Yes, I was. I had a physical-keyboard phone for as long as I reasonably could.

What I realized is modern soft-keyboards are actually exceptionally good handling slight miss-clicks. I stopped worrying about hitting the key exactly and just punched it close enough. Auto-correct seems able to figure out that 5% off of a key should be weighed as that key being hit and gets the word right.

With a hard keyboard, I'd just end up with total garbage sometimes.

rchaud|1 month ago

Not the person you're replying to, but I was a big BB user in the 2000s and had the Blackberry Passport briefly in 2015 to test its Android app compatibility (it was pretty damn compatible!).

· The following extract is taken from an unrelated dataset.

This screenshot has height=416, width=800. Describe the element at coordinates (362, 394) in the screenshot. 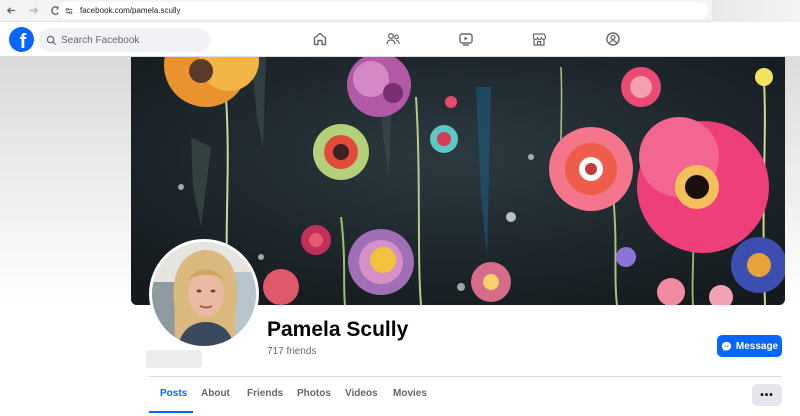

What I discovered was that the best BB keyboards for error-free typing were the curved 4-row keyboards on the Bold 9000, 9700 and 9900. The Passport kb was flat, rectangular and only had 3 rows over a very wide layout and placed at the very bottom of the phone, making it cramped to type on. I love the idea of keyboard phones but only BB of yore did it right.

wowczarek|1 month ago

Completely agree on the curved keyboards. BB Classic was the last proper one and I loved it. Android app compatibility was spot on as well, where it failed, not to RIM's fault, was that you had to hack around google play services, and as a result, apps that did "device security checks", like banking apps, failed.

One notable app that also failed this way was, the irony, the Work suite, soon owned by... BlackBerry. My dear employer dropped BES support and moved to Work, which didn't work on BBs after some time, and that was the end of it (BBOS) for me.

Only BB did it right, but - and I don't know to what extent - it still sits on some amount of IP/patents that cover the doing it right.